WRITTEN EXERCISE: Rewrite the rows starting with the line that contains "How do I perform: Click the arrow" and going on through the line that contains "Action: click(668, 346)", replacing "logo" with "emblem" and changing nothing else. Leave the pictures out.

DATA ENTRIES:
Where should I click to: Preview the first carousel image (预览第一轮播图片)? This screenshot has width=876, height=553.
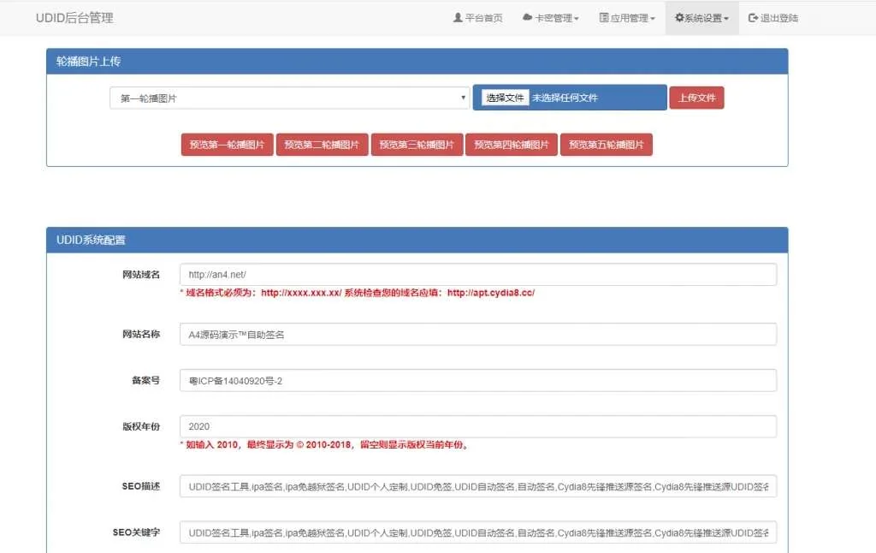coord(227,145)
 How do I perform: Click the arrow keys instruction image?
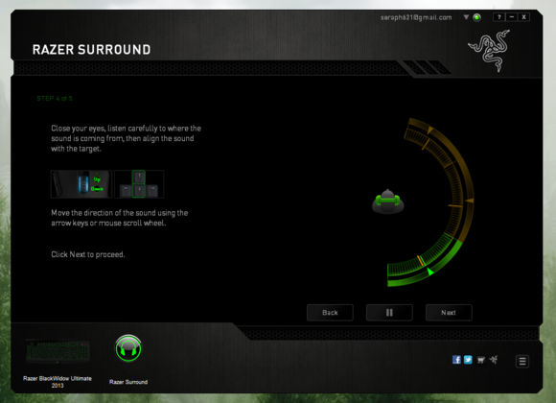[139, 184]
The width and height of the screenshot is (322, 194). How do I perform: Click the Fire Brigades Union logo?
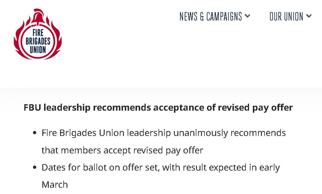tap(38, 35)
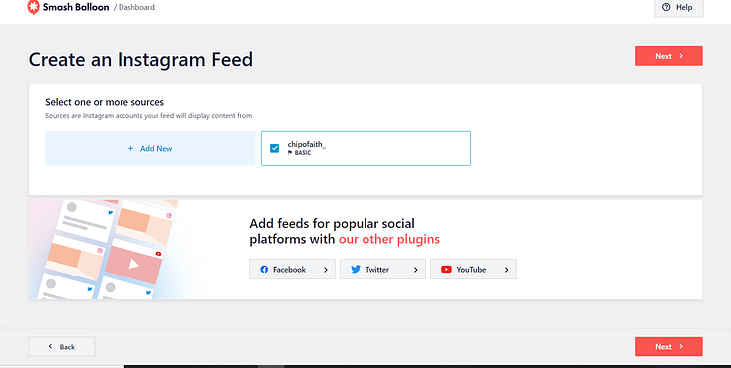The image size is (731, 368).
Task: Click the bottom Next button
Action: click(668, 346)
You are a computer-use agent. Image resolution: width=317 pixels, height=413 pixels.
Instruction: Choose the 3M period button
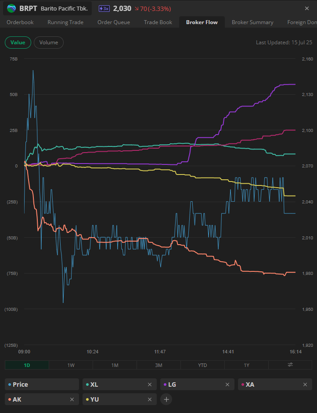pos(159,365)
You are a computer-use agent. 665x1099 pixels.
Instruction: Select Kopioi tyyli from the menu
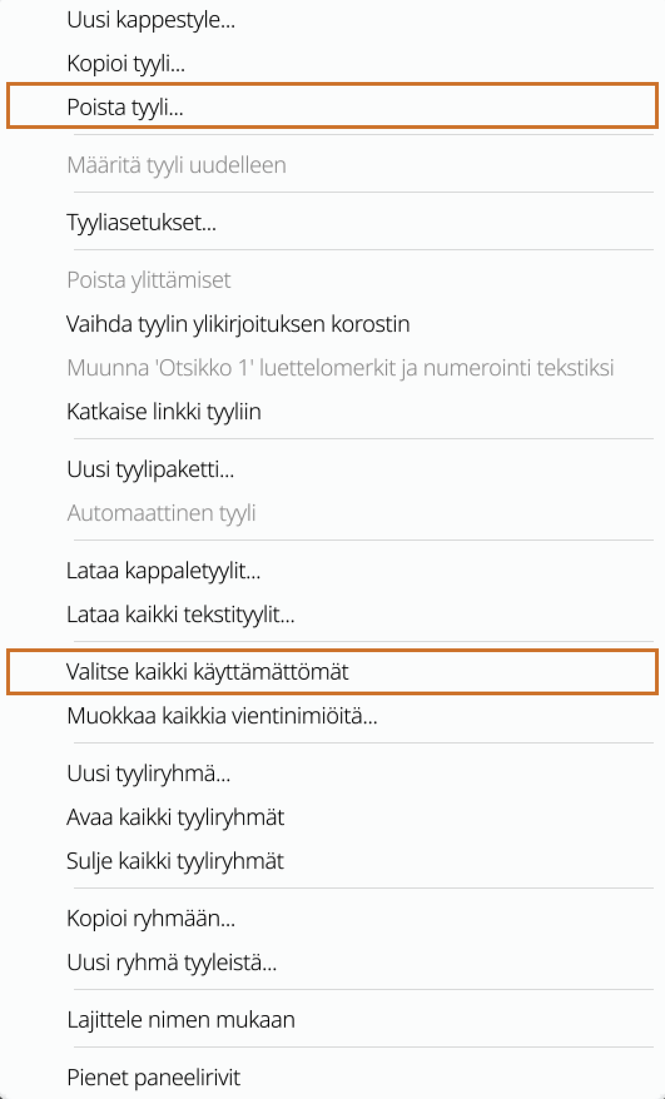coord(126,63)

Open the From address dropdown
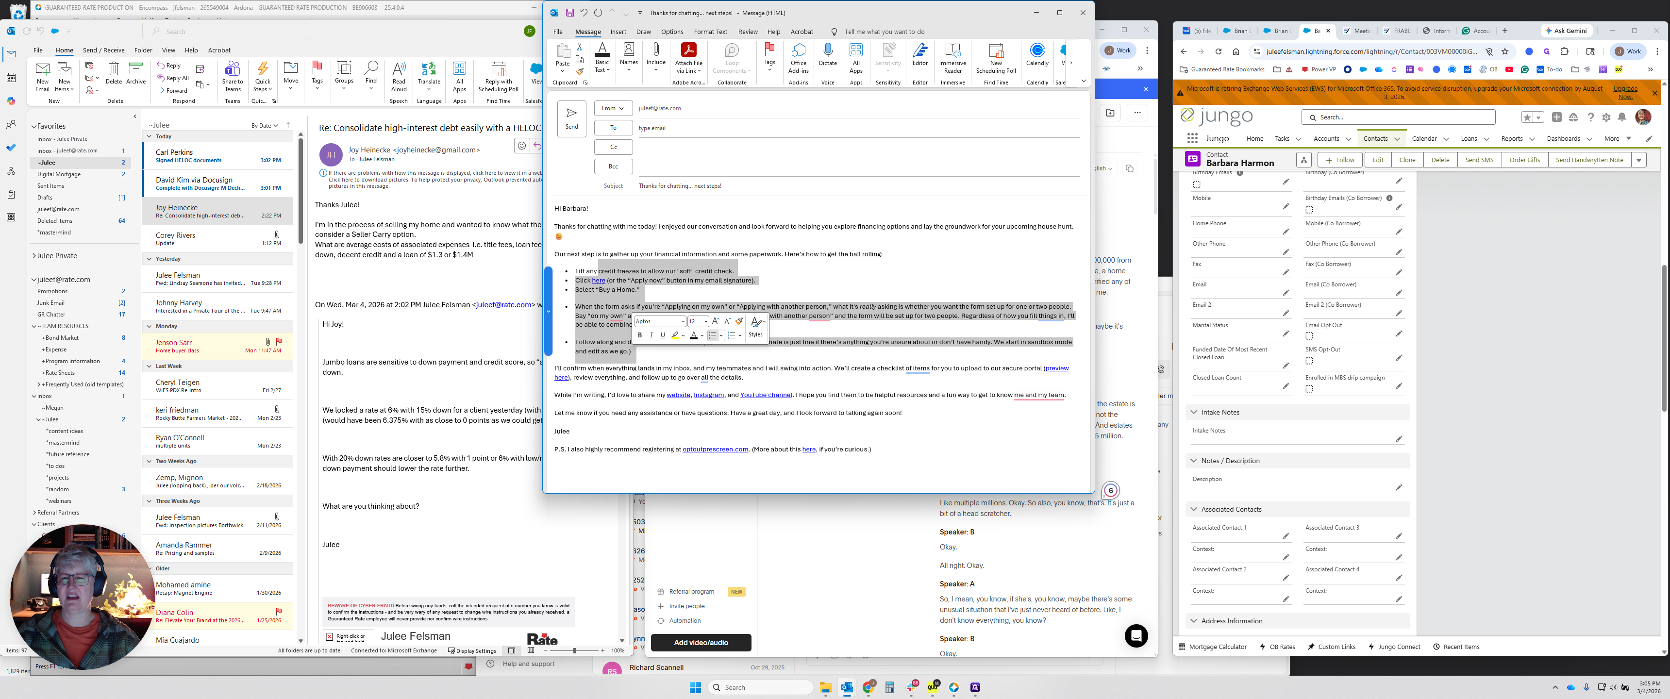(x=612, y=108)
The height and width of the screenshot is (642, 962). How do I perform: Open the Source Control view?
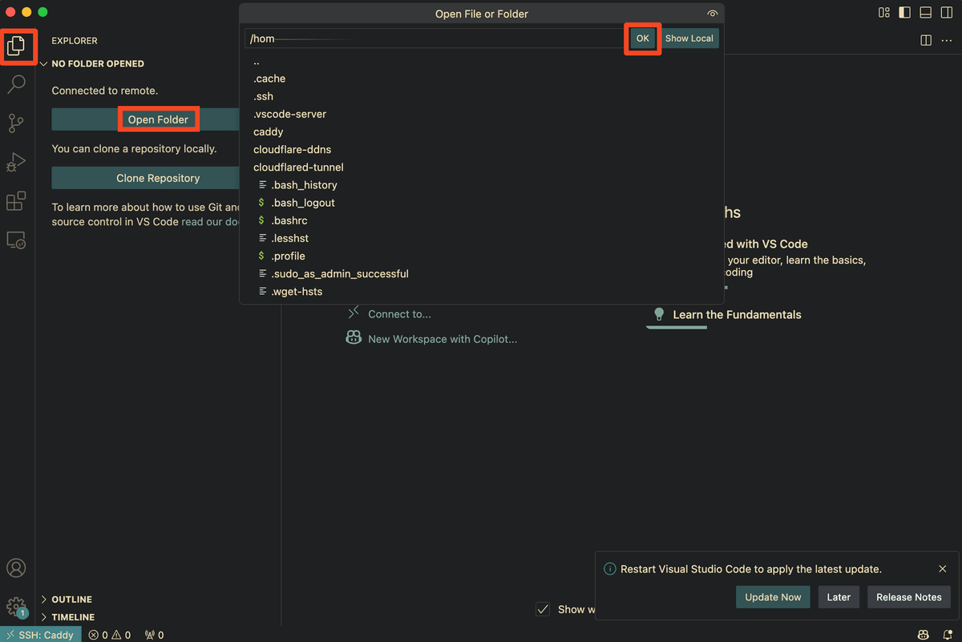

EXERCISE SOLUTION:
 How do I perform: Click the arrow keys instruction image?
[139, 184]
The width and height of the screenshot is (322, 194). How do I perform: Click the Fire Brigades Union emblem?
tap(38, 35)
The image size is (731, 368).
Task: Click the bottom Next button
Action: click(668, 346)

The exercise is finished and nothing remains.